Donald John Trump is now the 45th president of the United States. Each inauguration, including Friday’s, has been legal and fully in accordance with the United States Constitution. Yet much that the new president has said and proposes to do now that he has become the President is causing many people, most notably Congressman John Lewis earlier this month, to question the legitimacy of his presidency even before he takes the oath.
For those of us in law enforcement, the word “legitimacy” has a very precise and consequential meaning. For us, it does not describe the authority we acquire by law, after we have sworn our oath. For us, legitimacy is something that comes after the swearing-in. It is something we acquire only after we are on the streets. It is an honor we earn from the people we serve.
Let me say that, as a former deputy sheriff and a current police executive, I feel the pain — or what certainly should be the pain — of our new president whose legitimacy has been challenged. For both police officers and presidents, legal authority is necessary, but it is not sufficient. Both jobs also require the people to vote their legitimacy. No law governs this. In the case of the president, legitimacy is not the result of an election held on the first Tuesday after the first Monday in November. Instead, it comes from the genuinely popular election that is held every single day after the inauguration. Day by day, the people decide whether or not to vote their leader legitimate. Every day, the President, like the police officer, must earn legitimacy by all he says and does.
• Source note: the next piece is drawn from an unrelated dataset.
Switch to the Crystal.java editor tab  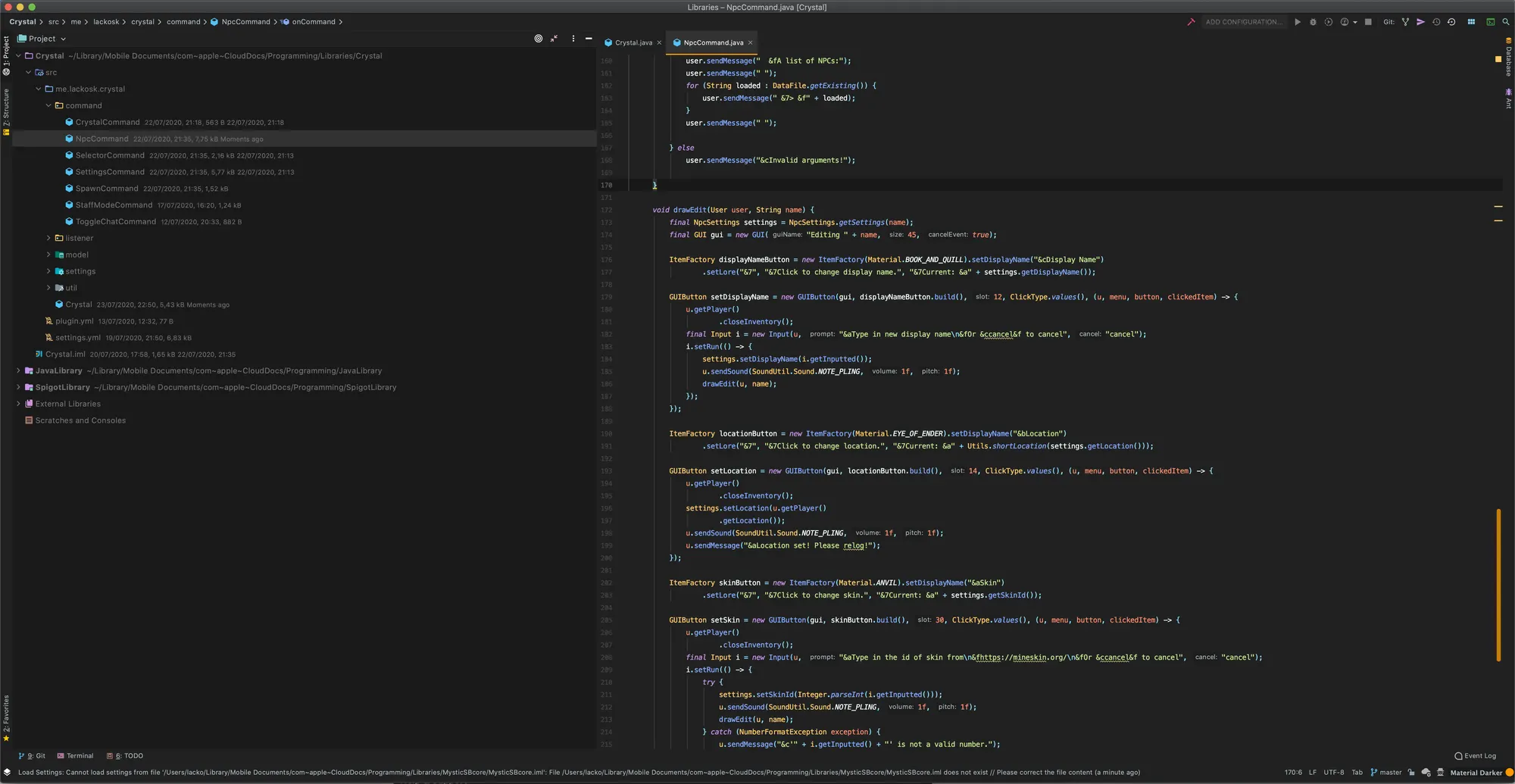[x=633, y=42]
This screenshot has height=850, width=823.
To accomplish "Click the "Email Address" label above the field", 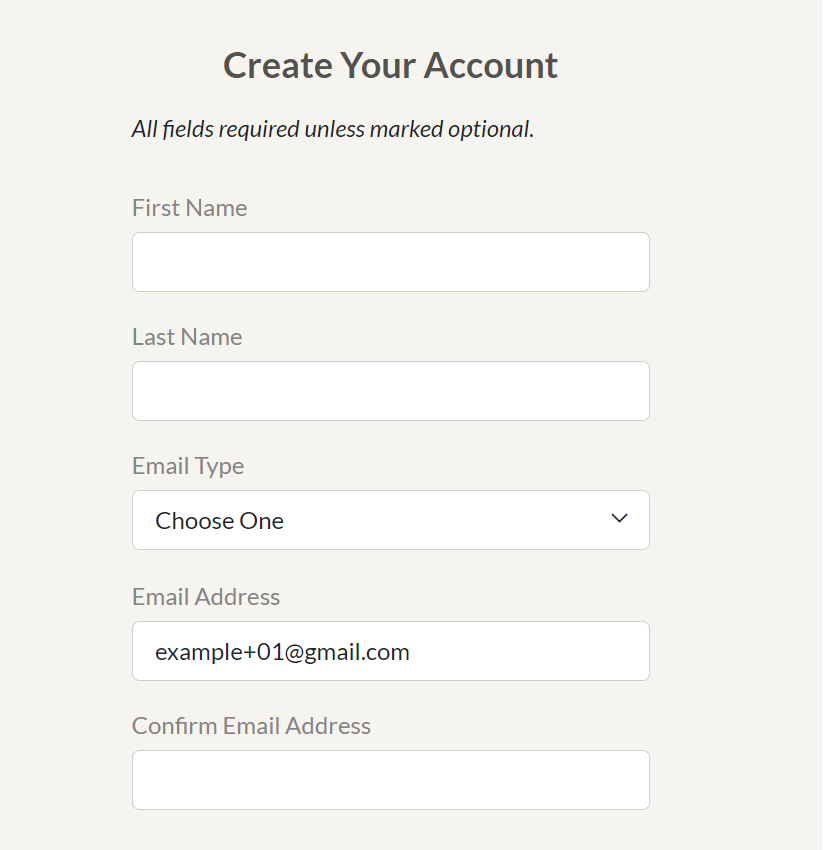I will (206, 597).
As legitimacy is not conferred by law upon the taking of an oath, so you don’t have to break the law to lose your legitimacy. It is the people who confer legitimacy upon us. They do so only if we demonstrate fairness and complete transparency in the way we treat the members of the community and help to resolve their disputes. A patrol officer can operate “strictly by the book” and still be denied legitimacy if he or she fails to treat people with respect, is not open and upfront about what he or she does, makes arrests just because the law says an officer can, or shows no empathy because empathy is required by no law.
At the core of legitimacy is procedural justice. Now, nothing is more destructive to procedural justice than bias. Bias is a common, maybe universal human trait. Most police jurisdictions recognize this and therefore take steps to train their officers to recognize and overcome their biases. They do this not just because the 14th Amendment guarantees the right to “equal protection of the laws,” but because only by acting without bias can a police agency earn legitimacy.
I appreciated the way in which Donald Trump reached out to the people in December with what he has called his “thank you tour,” but I worried that the tour itinerary gave the appearance of bias because it was confined to states and places that supported his election. More recently, I have had concerns about the intemperate disrespect he has shown to members of the press. As a law enforcement executive, I can tell you that I regard the press as an invaluable ally in creating trust with the public. They deserve respect. The same is true of the intelligence community (IC), the vital eyes and ears of the President and the entire executive branch, which includes our federal partners in law enforcement. To publicly denigrate the IC, as Mr. Trump has done, is to administer a senseless self-inflicted wound.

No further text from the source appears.